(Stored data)
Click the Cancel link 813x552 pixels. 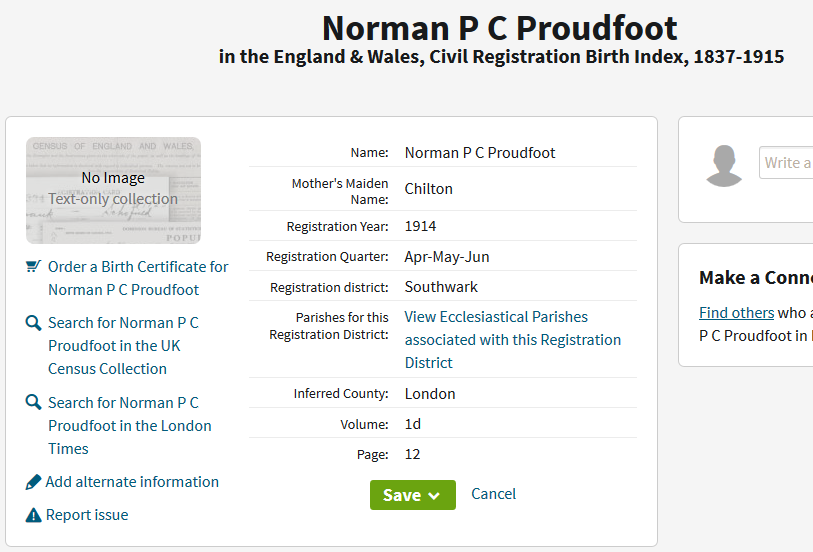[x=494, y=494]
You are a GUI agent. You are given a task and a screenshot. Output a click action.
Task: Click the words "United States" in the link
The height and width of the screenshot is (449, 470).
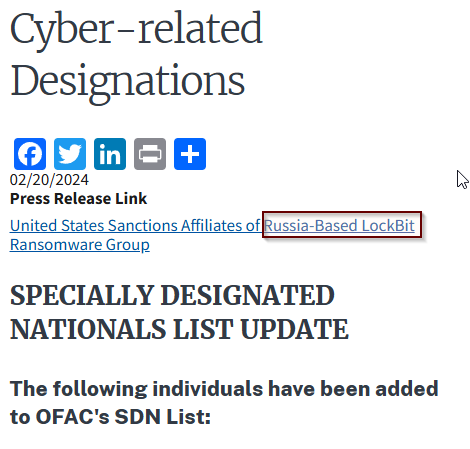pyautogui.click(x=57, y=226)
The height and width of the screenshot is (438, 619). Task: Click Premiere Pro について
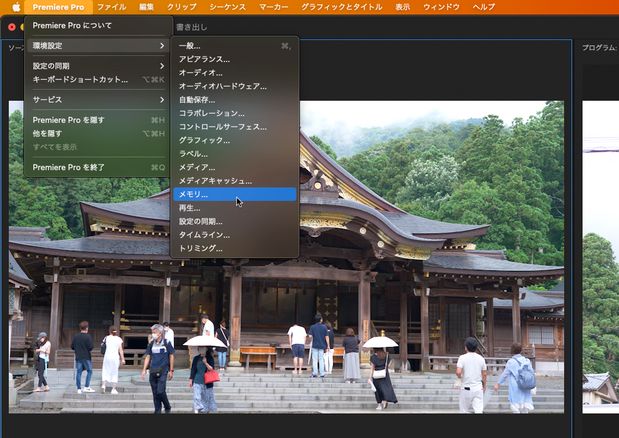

## Work required
Reproduce exactly, with every picture left out, the lines from the one that contains "The height and width of the screenshot is (449, 470)." to the final line of the records above.

## Solution for this exercise
The height and width of the screenshot is (449, 470).
pyautogui.click(x=57, y=226)
The height and width of the screenshot is (438, 619). Task: Click Premiere Pro について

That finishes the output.